Make data-driven decisions with service level objectives

Service level objectives (SLOs) set out a target level for your service’s reliability. Using SLOs helps you make data-driven decisions about the opportunity cost of reliability work.

You can use SLOs and error budgets alongside service level indicators (SLIs) to help you make better decisions.

SLOs help you decide how to prioritise reliability work, such as bug fixes and architectural improvements, by stating the problem in a user-centric way. For example, ‘this bug affects 10% of users’ or ‘this will provide a faster experience for the users by 500ms’.

What you’ll need to know before setting your SLOs

Current SLI levels

Current performance based on SLIs is usually a good place to start, especially if you do not have any other information. It also helps to set a baseline that you can improve to reflect service objectives.

Your dependencies

You’ll need to know the SLOs for services your service relies on. For example, your hosting provider or any other components that are important to your users’ experience.

User satisfaction

You’ll need to be aware of current user satisfaction levels. SLOs give users an expectation about the level of reliability they can expect from your service. Users are more likely to complain or stop using the service if it drops below the target level.

If your users are happy with the availability and latency of your service you can set your SLOs based on your current SLIs.

In other cases, your user expectations will lead to a set of SLOs the service’s current architecture may not achieve. You can reduce the gap between expectations and your SLOs by using techniques like ratcheting.

Setting your first SLOs

Use the SLIs as a reference

Your SLIs will give you a good idea of how your current platform is doing and give you a baseline reference.

Choose a time window

You should report SLOs over a set period of time. For most purposes, a 4-week rolling window works well.

A shorter time window lets you make decisions and iterate development more quickly, such as prioritising bug fixes. You could also set your time window over a longer period of time. This can be better for more strategic decisions and can align with your business calendar.

Choose a SLO Target

You should consider setting an SLO target with technical, product and business implications.
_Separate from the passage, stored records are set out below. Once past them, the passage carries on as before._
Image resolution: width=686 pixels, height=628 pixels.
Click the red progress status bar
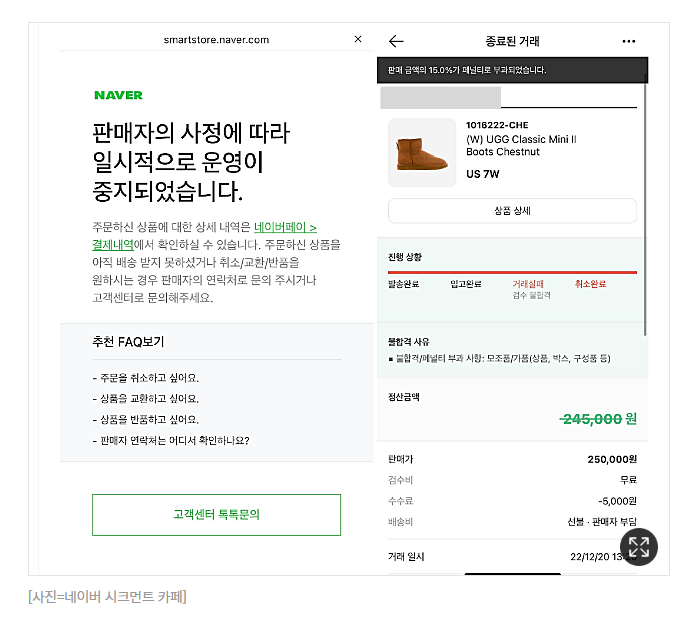point(512,273)
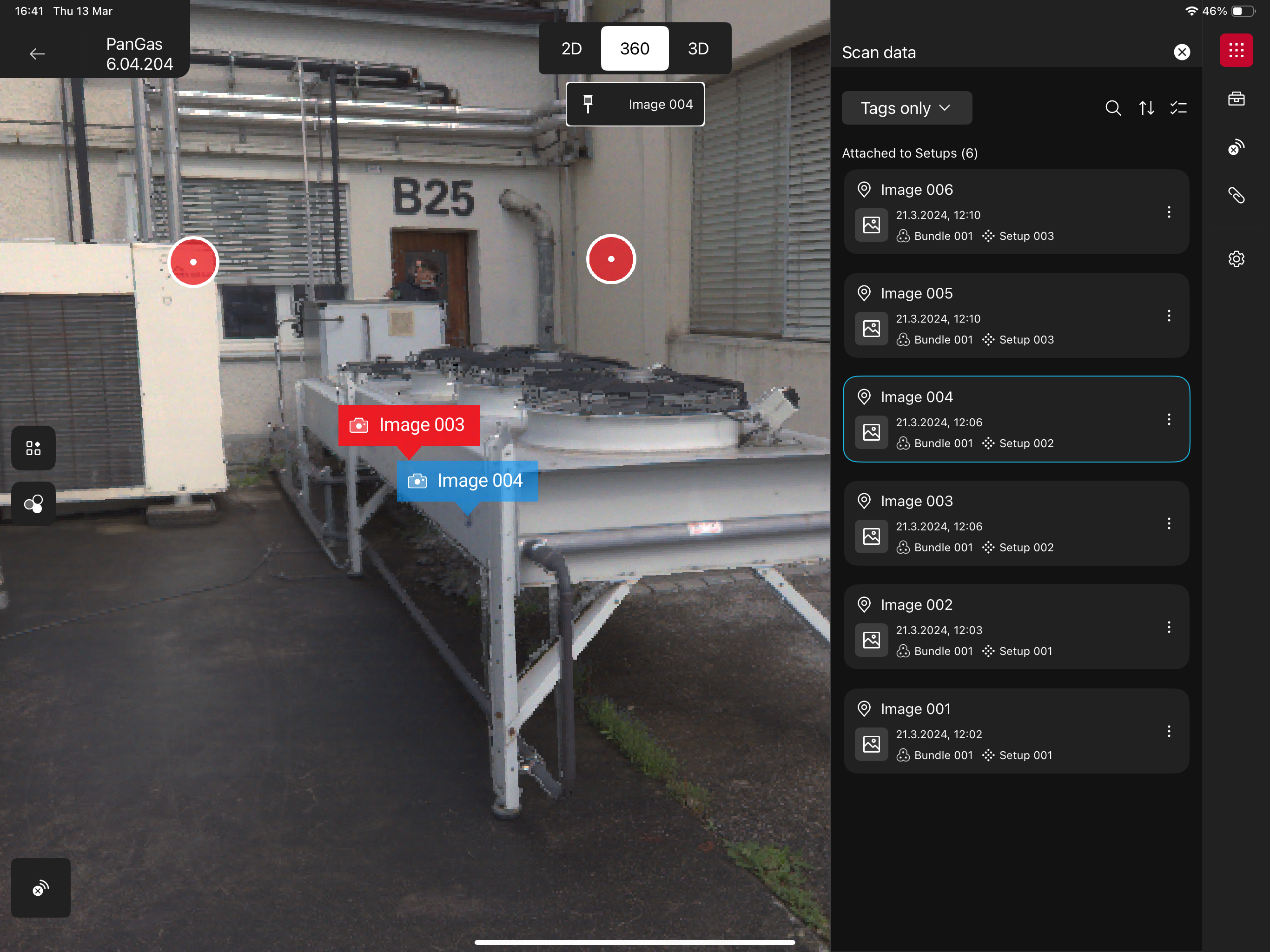This screenshot has width=1270, height=952.
Task: Click the sort arrows icon
Action: [x=1146, y=108]
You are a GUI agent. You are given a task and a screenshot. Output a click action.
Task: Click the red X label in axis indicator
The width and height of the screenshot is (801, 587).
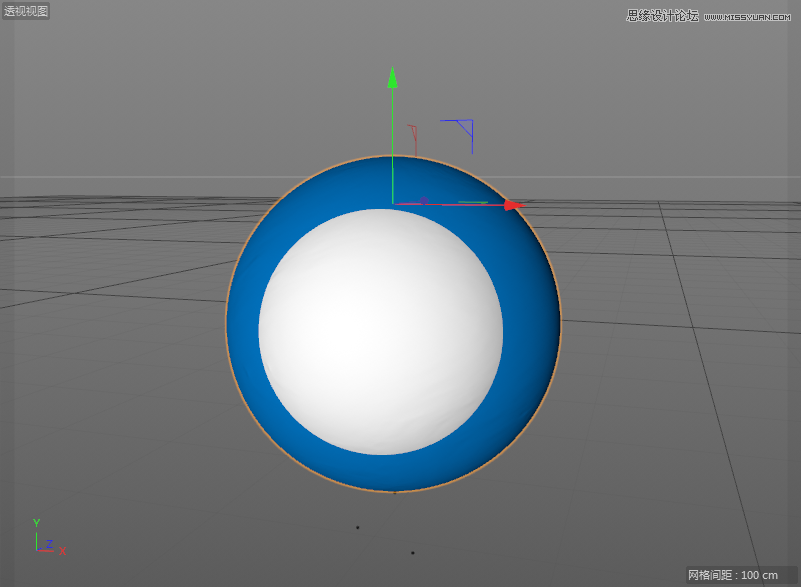click(x=62, y=551)
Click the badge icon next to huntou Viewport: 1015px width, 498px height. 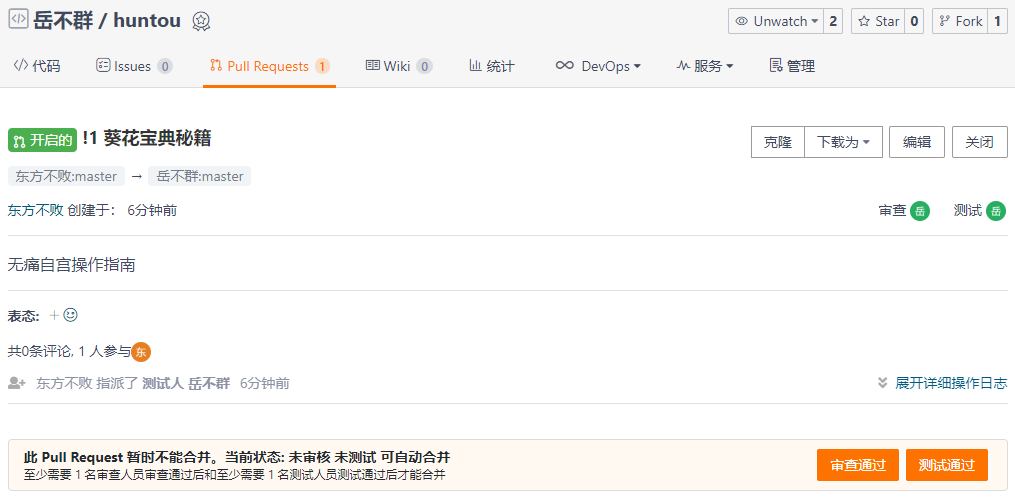click(201, 21)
Although your current performance (SLIs) should be taken into account, you should not set an SLO target based on the current performance to lock you into supporting the system with overachieving goals. Balance the SLO target with your product and business objectives.

Create error budgets

Error budgets help you know when to prioritise reliability work and when to prioritise new features. They provide an absolute value to a process and help determine when you need to take action.

You can work out the error budgets from your SLOs. For example, if your SLO on availability is 99.9%, your error budget is 0.1% of the request volume. For example, if your service had 1 million requests, your error budget will be 1,000. This works out at 40 minutes of outage in your 4-week rolling window.
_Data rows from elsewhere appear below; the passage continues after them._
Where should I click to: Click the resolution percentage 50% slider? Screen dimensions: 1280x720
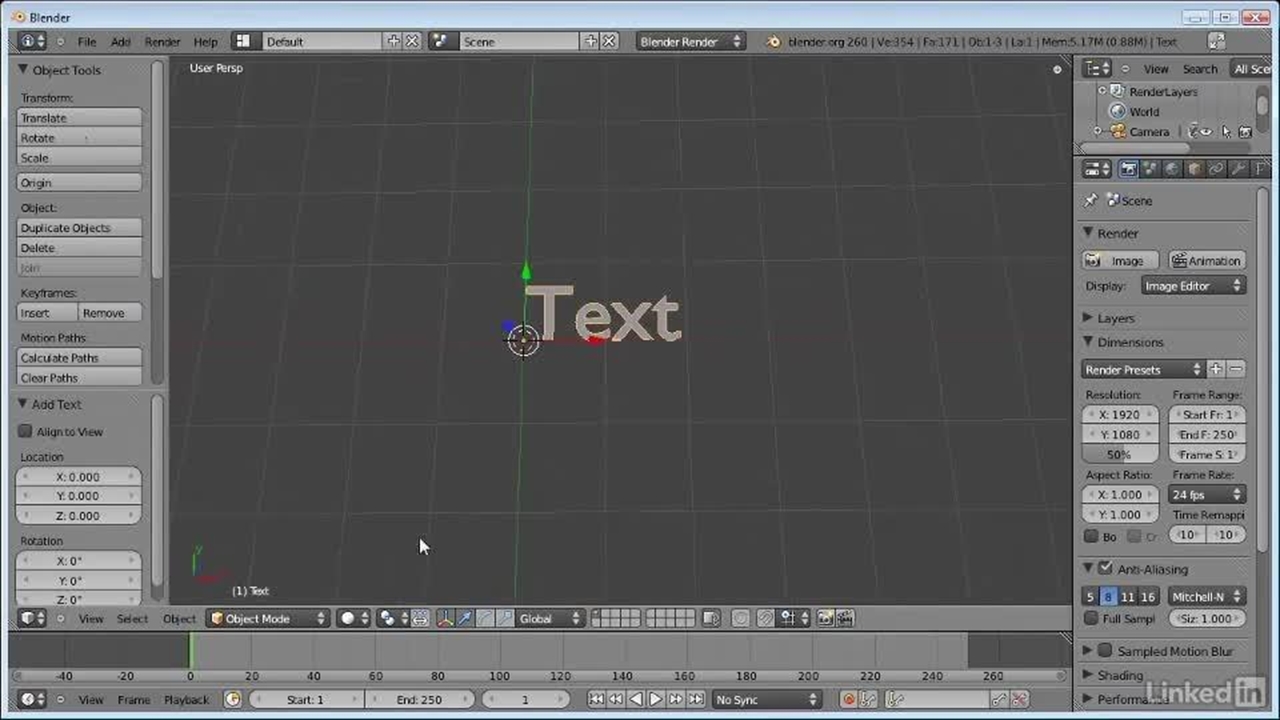[x=1118, y=454]
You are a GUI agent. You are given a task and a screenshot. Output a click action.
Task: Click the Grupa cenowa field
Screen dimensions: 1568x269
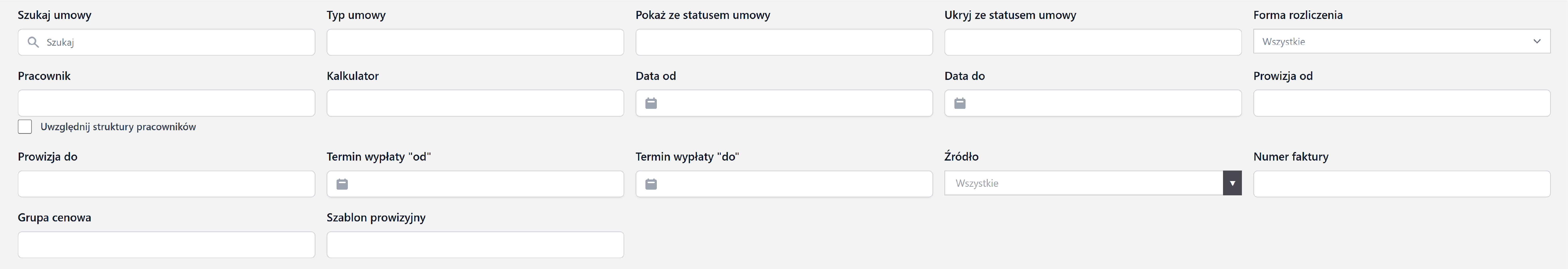pyautogui.click(x=166, y=245)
An error budget is usually expressed as a percentage rather than an absolute value. This can help you to focus on what the error means to your users. For example, if your service has 435 errors during the SLO period, it would have used up:

435/1000x100% = 43.5%

of its error budget.

If your error rate, which is the number of bad requests in this case, is less than 1,000 you’ve met your error budget.

SLO burn rate and alerts

SLO burn rate is how fast, relative to the SLO, the service consumes the error budget. An alerting window is defined to capture errors accumulated within this period before alerting.

Team should capture both sudden, fast SLO burn, which may be caused by an incident or bug; and gradual, slow SLO burn, which may be caused by system degradation and scalability issues.

Using error budgets to create policy

You can use error budgets to create policies, which are the actions you need to take when your service has used up, or nearly used up, its error budget for the period.

For example, your policy could state that you:

stop launching features until the SLO is met again
devote 80% of developer time to reliability-related bug fixing

SLO and error budgets can also help data-driven decision making.

This table is an example of how you can use a combination of your SLO and user satisfaction to decide what action to take.

SLOs	Toil	Customer satisfaction	Action
Met	Low	High	Choose to (a) relax release and deployment processes and increase velocity, or (b) step back from the engagement and focus engineering time on services that need more reliability
Met	Low	Low	Tighten SLO
Met	High	High	If alerting is generating false positives, reduce sensitivity. Otherwise, temporarily loosen the SLOs (or offload toil) and fix product and/or improve automated fault mitigation
Met	High	Low	Tighten SLO
Missed	Low	High	Loosen SLO
Missed	Low	Low	Increase alerting sensitivity
Missed	High	High	Loosen SLO
Missed	High	Low	Offload toil and fix product and/or improve automated fault mitigation

Table credit: https://sre.google/books/

Your team should agree on the SLOs and error budget policies. It’s useful to get agreement from the:

product manager
delivery manager
technical architect
developers
site reliability engineers

Continuous improvement of SLOs

You can use your user research and outage records to improve your SLOs. Eventually you’ll be able to set your SLOs by user experience. For example, if your users are happy with the service’s performance, you can experiment with relaxing your SLOs and measure the resulting user satisfaction.